**Requirement:**
Repeat the records between the line containing "Image resolution: width=1232" and the line containing "page-heading: Manage members is", inclusive, leaving out the pictures.

**Data to process:**

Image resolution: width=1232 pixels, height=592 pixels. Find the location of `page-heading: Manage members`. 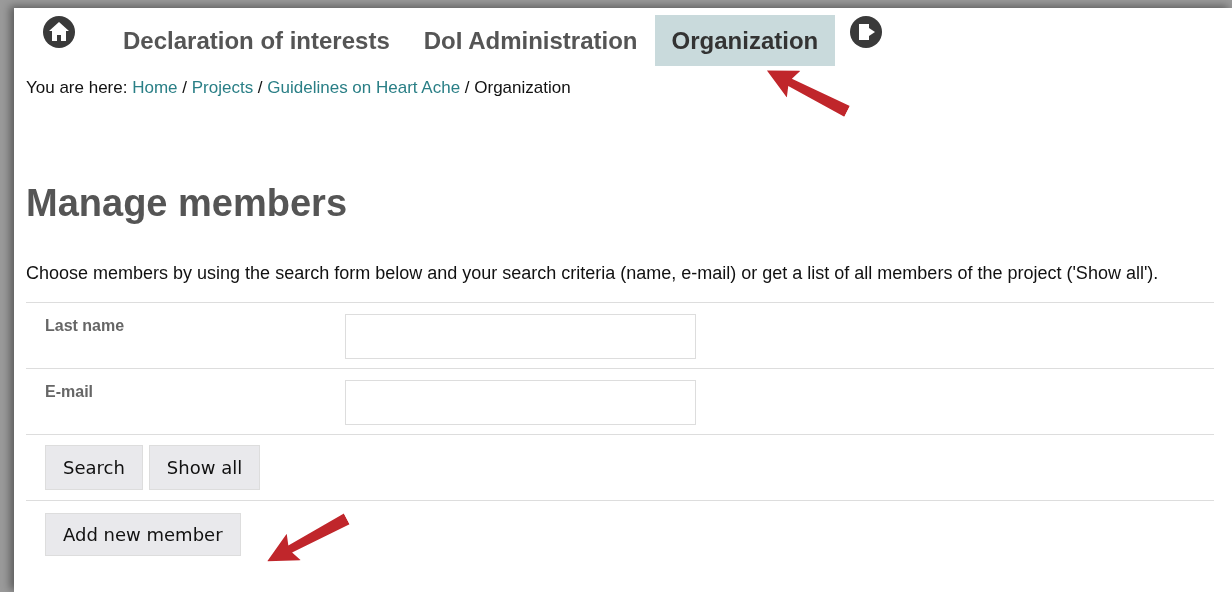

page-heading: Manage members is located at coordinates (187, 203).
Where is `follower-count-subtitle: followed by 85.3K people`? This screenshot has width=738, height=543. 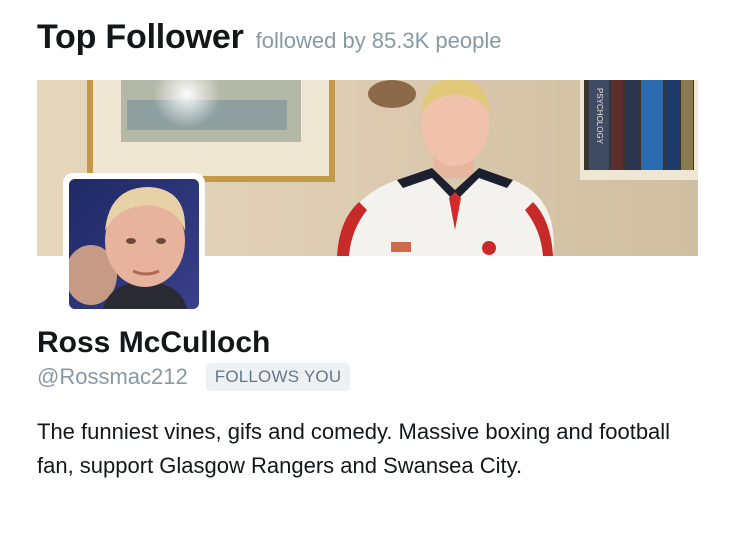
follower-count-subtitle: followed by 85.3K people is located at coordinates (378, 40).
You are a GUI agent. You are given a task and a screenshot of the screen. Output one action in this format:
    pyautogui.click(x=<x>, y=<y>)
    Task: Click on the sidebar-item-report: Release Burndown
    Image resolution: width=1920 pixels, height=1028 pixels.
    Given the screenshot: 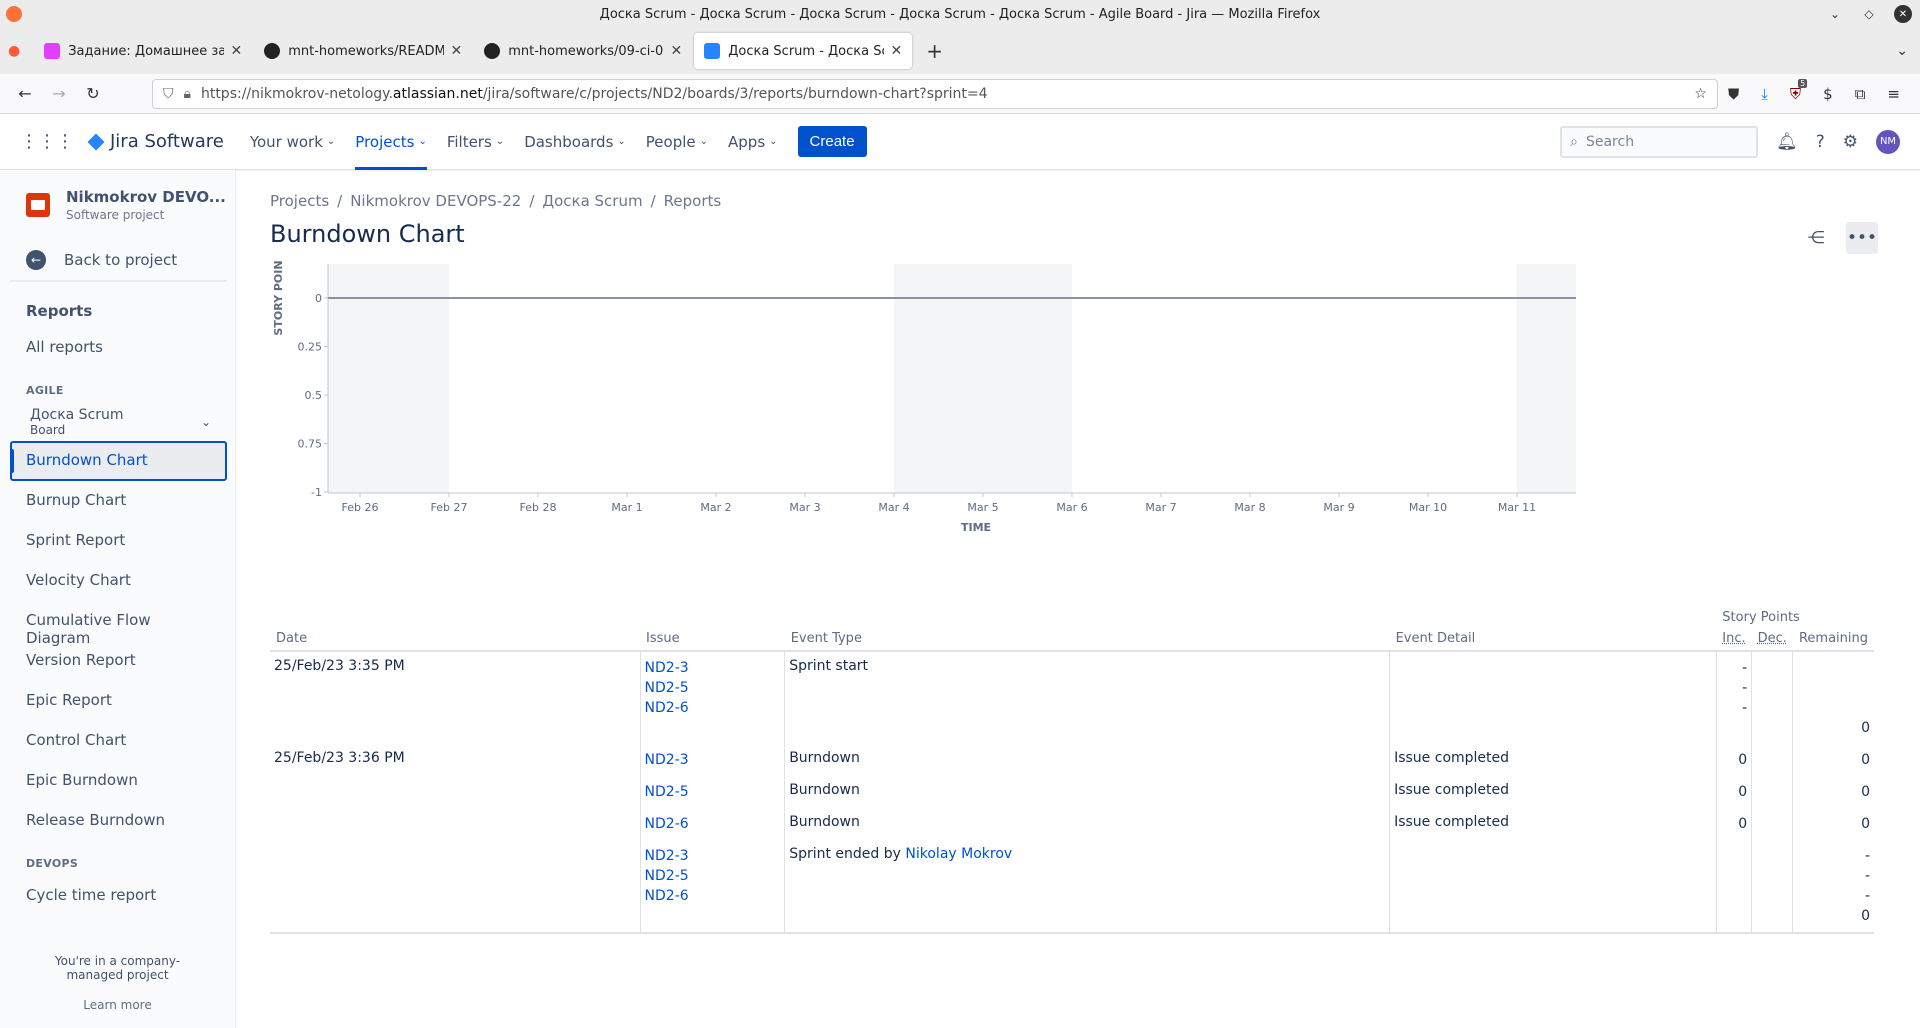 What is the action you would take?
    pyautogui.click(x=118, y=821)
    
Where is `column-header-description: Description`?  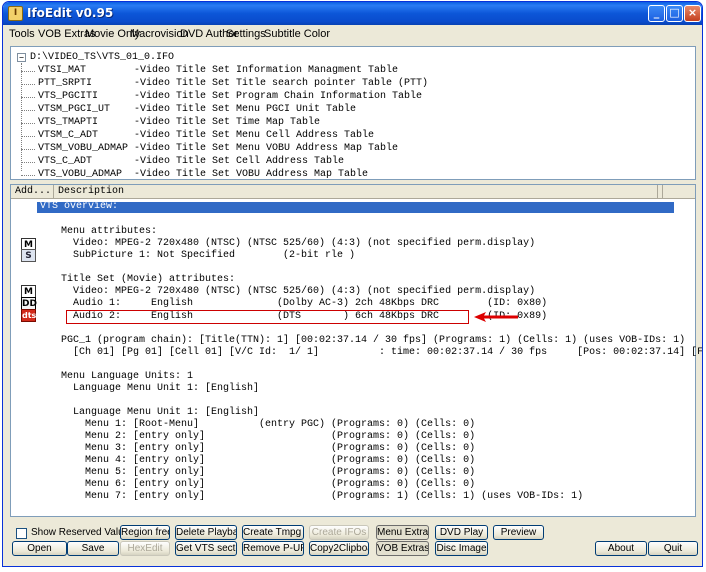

---

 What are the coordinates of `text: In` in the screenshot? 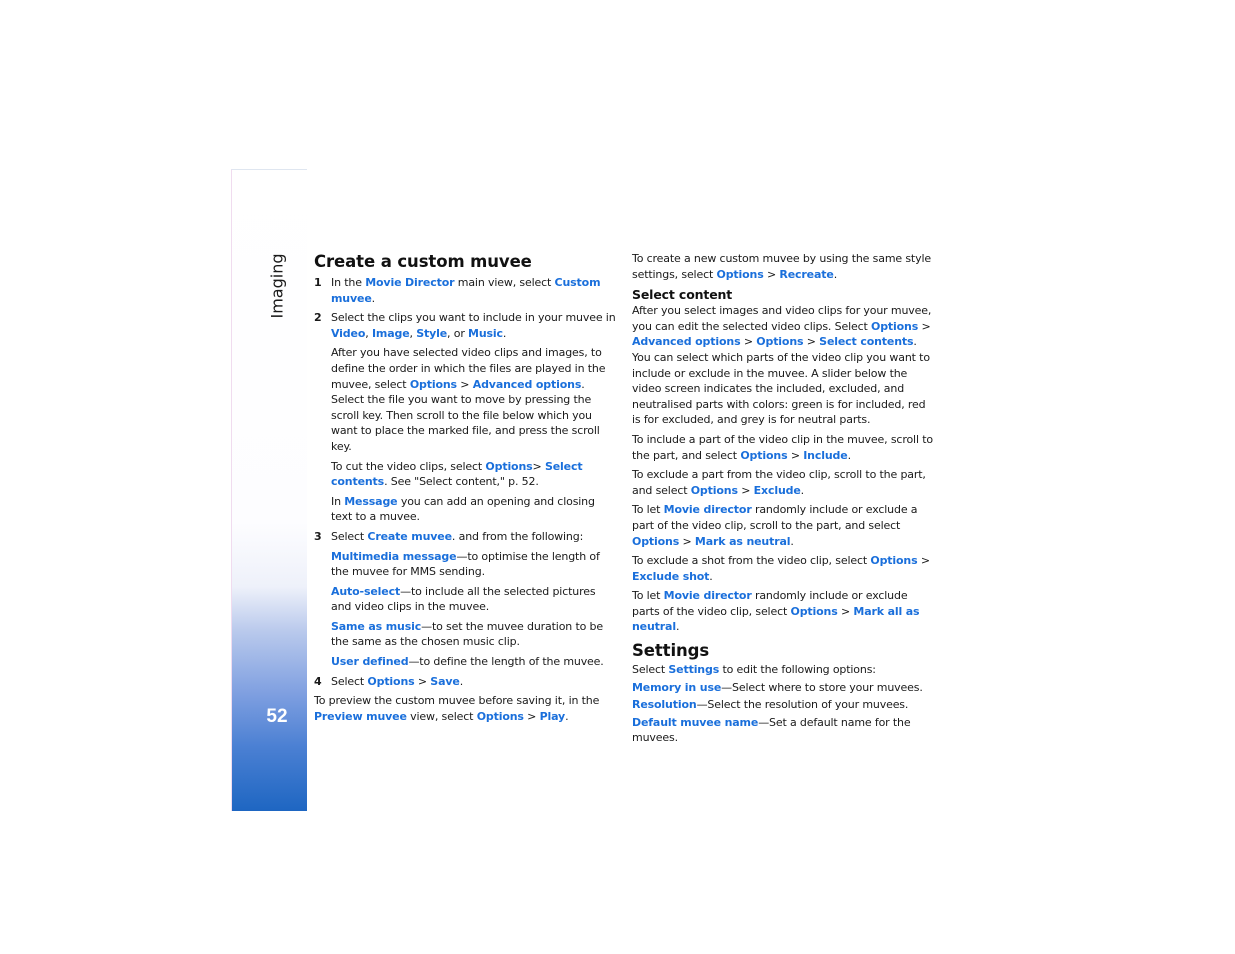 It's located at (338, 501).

--

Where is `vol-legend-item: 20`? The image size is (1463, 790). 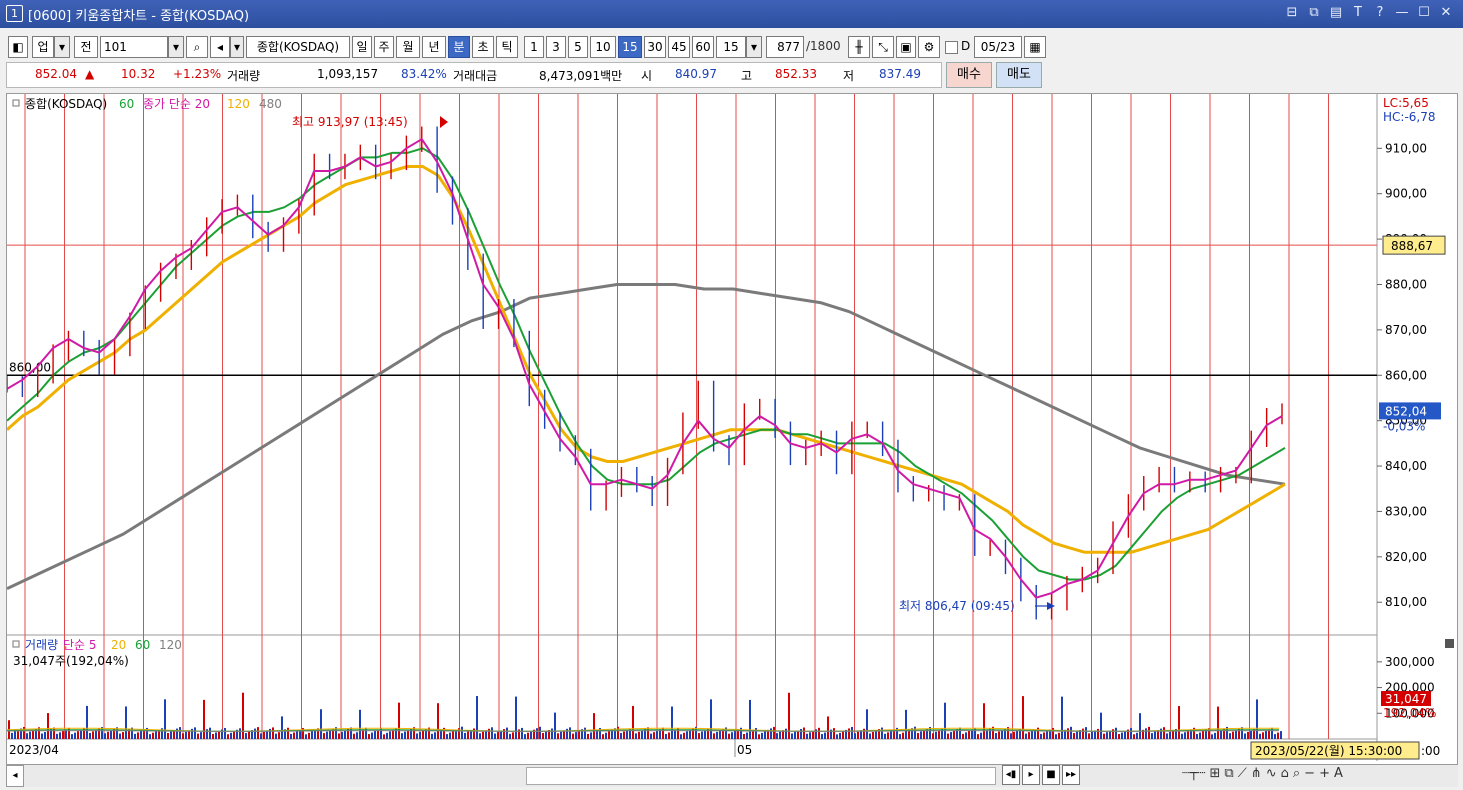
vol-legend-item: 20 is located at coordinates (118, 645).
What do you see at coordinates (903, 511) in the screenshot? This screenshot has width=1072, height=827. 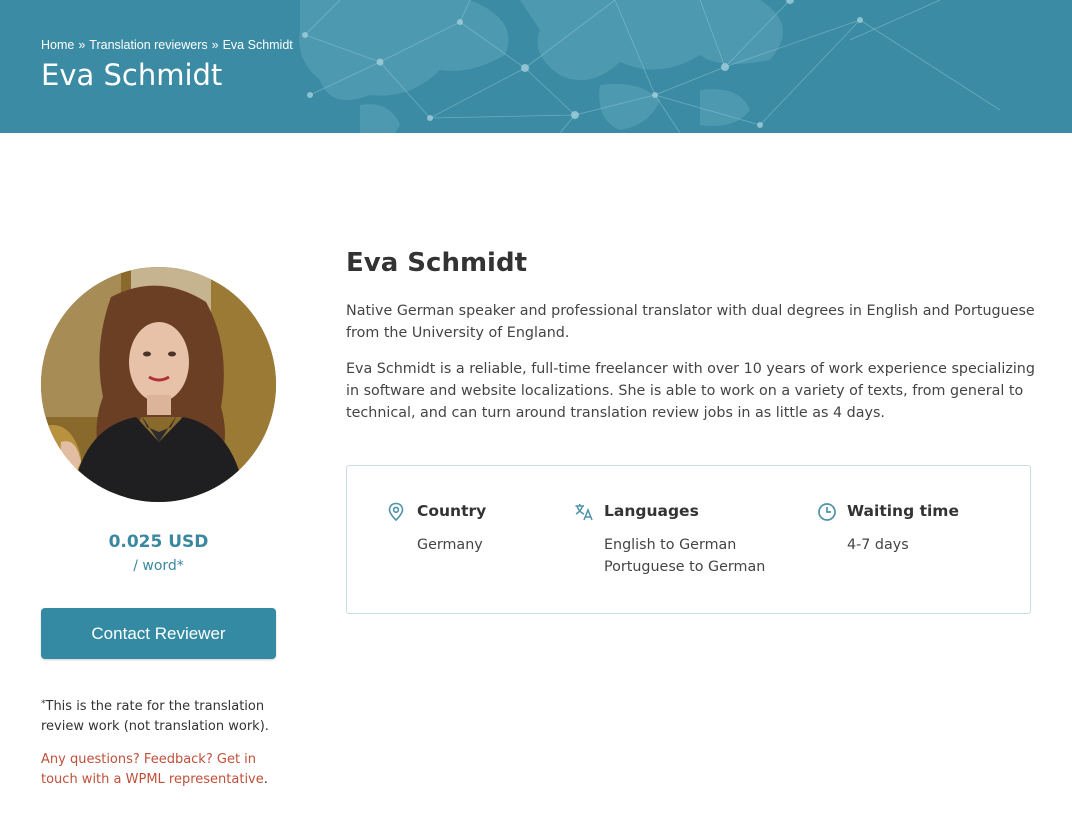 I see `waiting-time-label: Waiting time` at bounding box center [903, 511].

**Solution for this task:**
Image resolution: width=1232 pixels, height=592 pixels. Find the location of `page-heading: Manage members`. 

page-heading: Manage members is located at coordinates (187, 203).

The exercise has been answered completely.